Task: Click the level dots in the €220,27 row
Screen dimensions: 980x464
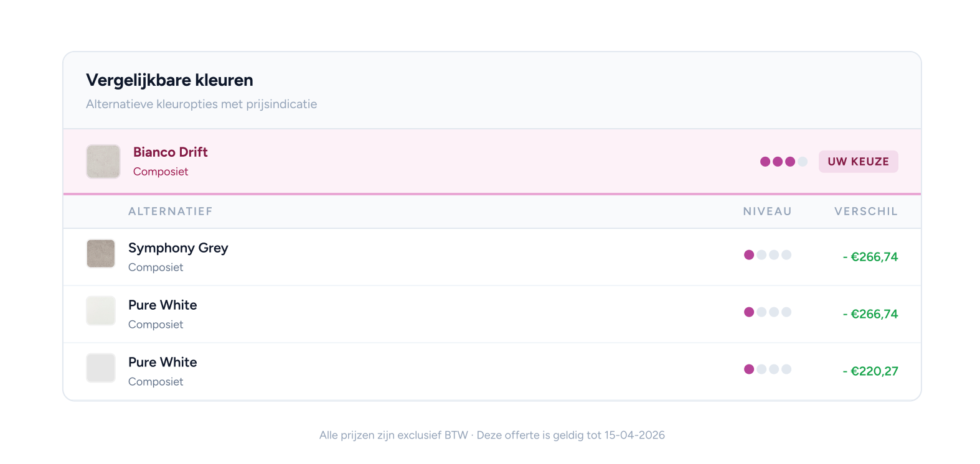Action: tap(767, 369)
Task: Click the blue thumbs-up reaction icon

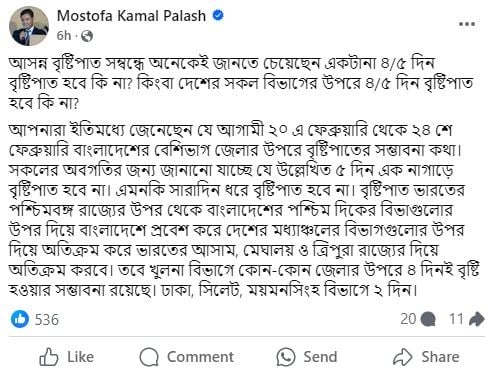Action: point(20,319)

* **Task to complete**
After removing the pictures, set down every record above exactly as it stands.

* **Result of this exercise**
Task: Click the level dots in the €220,27 row
Screen dimensions: 980x464
Action: tap(767, 369)
Task: Click the blue thumbs-up reaction icon

Action: point(20,319)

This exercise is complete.